De investment offices van ING en Rabobank hebben compleet verschillende visies op ‘smart beta’ en het gebruik ervan in de advisering aan klanten. Dit blijkt uit gesprekken die Fondsnieuws met ze had.
‘Op lange termijn geloof ik niet zo in anomalieën’, zegt Bob Homan (foto), hoofd van het investment office van ING Nederland, tijdens een gesprek op zijn kantoor in Amsterdam.
Homan ziet wel dat bepaalde fondsen met een nadruk op eigenschappen waar factor-premies aan toegeschreven worden het in verschillende delen van de cyclus beter doen. Als voorbeeld noemt hij small caps.
Kleine bedrijven hebben een groter groeipotentieel en hebben meestal een sterke focus op de binnenlandse markt. Als die vervolgens aantrekt, kan de waarde van de onderneming snel toenemen. Grote gediversifieerde bedrijven reageren trager.
Actief management
Ook zonder kwantitatieve analyses zal een fondsmanager geneigd zijn dergelijke accenten op te zoeken. Op die manier kan actief management zich juist bewijzen.
‘Je wil beleggen in bedrijven die de meeste winst opleveren’, aldus Homan. Hij wijst erop dat als iedereen in de index belegt de instroom vooral gaat naar bedrijven met een grote marktkapitalisatie. Juist dan loont het op zoek te gaan in het segment daaronder.
Overigens gaat ING smart beta niet uit de weg. Zo staat het Kempen Global Property Fundamental Indexation Fund, dat in een alternatief samengestelde vastgoedindex belegt, vanwege zijn goede trackrecord gewoon op de lijst.
Kern en satelliet
Het investment office van Rabobank is van plan het gebruik van smart beta-fondsen meer gestructureerd aan te gaan pakken. Een beleggingsportefeuille voor een klant zal worden opgebouwd in drie lagen.

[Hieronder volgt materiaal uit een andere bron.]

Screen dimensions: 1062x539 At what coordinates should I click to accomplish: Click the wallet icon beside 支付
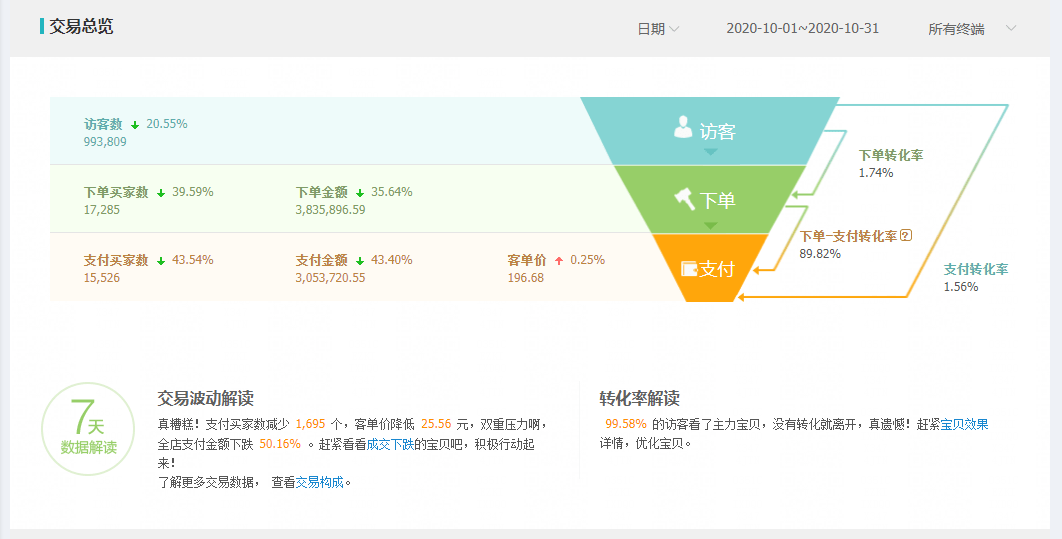(689, 269)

Deze worden omschreven als core, factor en satellites. Bij core zijn kosten het voornaamste argument. In het gedeelte satellites zitten fondsen met een focus op bijvoorbeeld thema’s waarbij timing van belang is, zoals bijvoorbeeld opkomende markten.
Factor is het deel waar smart beta-achtige strategieën het rendement op lange termijn moeten verbeteren. Ook Rabobank bood al fondsen aan met duidelijke nadruk op zaken als dividend, waarde en smallcap.
Factoren combineren
‘Maar we zijn nu op zoek naar beleggingsmogelijkheden die alle factoren combineren en daardoor meer stabiliteit brengen in het rendement’, aldus Han Dieperink, hoofd van het Rabobank investment office in Utrecht.

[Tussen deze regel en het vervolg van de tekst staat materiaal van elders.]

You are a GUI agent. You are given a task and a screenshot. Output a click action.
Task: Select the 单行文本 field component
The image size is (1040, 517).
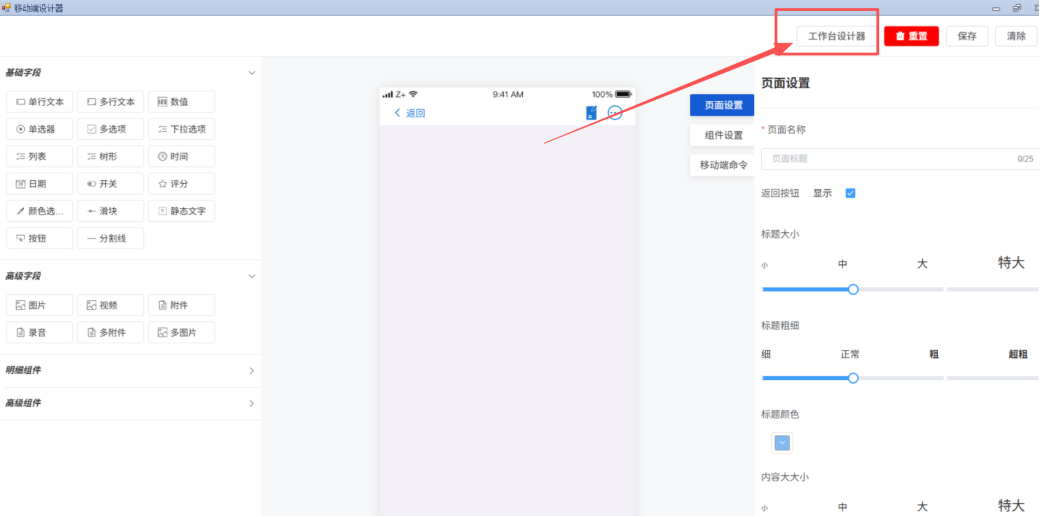coord(40,101)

In december gaf Dieperink tegenover Fondsnieuws aan een ‘longlist’ te hebben samengesteld van tien tot vijftien fondsen die aan de selectiecriteria voldeden. Halverwege januari kan hij desgevraagd nog geen ‘shortlist’ met fondsen presenteren die in het aanbod zal worden opgenomen.

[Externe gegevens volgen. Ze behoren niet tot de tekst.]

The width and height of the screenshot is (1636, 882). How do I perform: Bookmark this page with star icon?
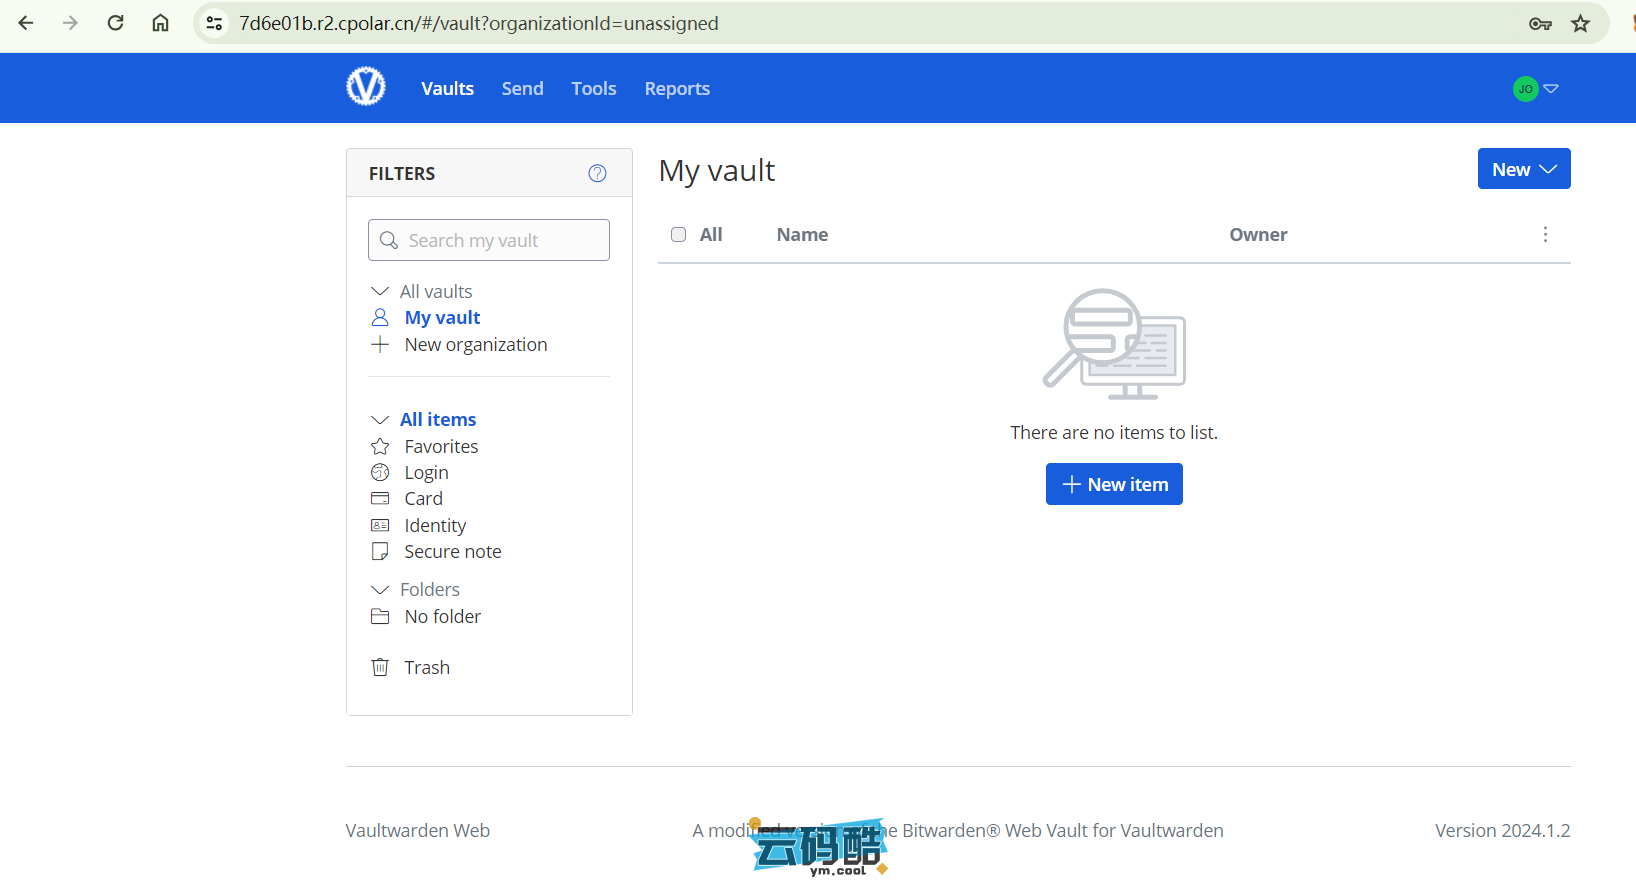(1580, 23)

‘Veel fondsen zijn nog te jong of te klein met te veel operationele start up risico’s of soms gewoon oude wijn in nieuwe marketingzakken.’
Theorie niet nieuw
Hoewel de term smart beta pas recent zijn intrede deed op de Nederlandse markt, zijn dergelijke strategieën niet nieuw. Door middel van regressie-analyse zijn factoren te identificeren die een voorspellende waarde zouden hebben ten aanzien van rendement.
Begin jaren negentig betekende het drie-factor-model van Eugene Fama (de latere Nobelprijswinnaar) en Kenneth French een doorbraak. Op basis van historische data toonden beide economen aan dat 90 procent van het rendement van een aandelenportefeuille kon worden toegeschreven aan drie factoren. Naast de markt (beta), waren dit variabelen voor omvang (smallcap vs largecap) en waarde (growth vs value).
Eind jaren negentig introduceerde Mark Carhart een vierde factor: momentum (trend). Daarnaast maken veel smart beta strategieën gebruik van lage volatiliteit (low beta) en kwaliteitsscores (quality).
Dit zijn tevens de vijf factoren die Dieperink op het oog heeft voor de Rabo-portefeuilles.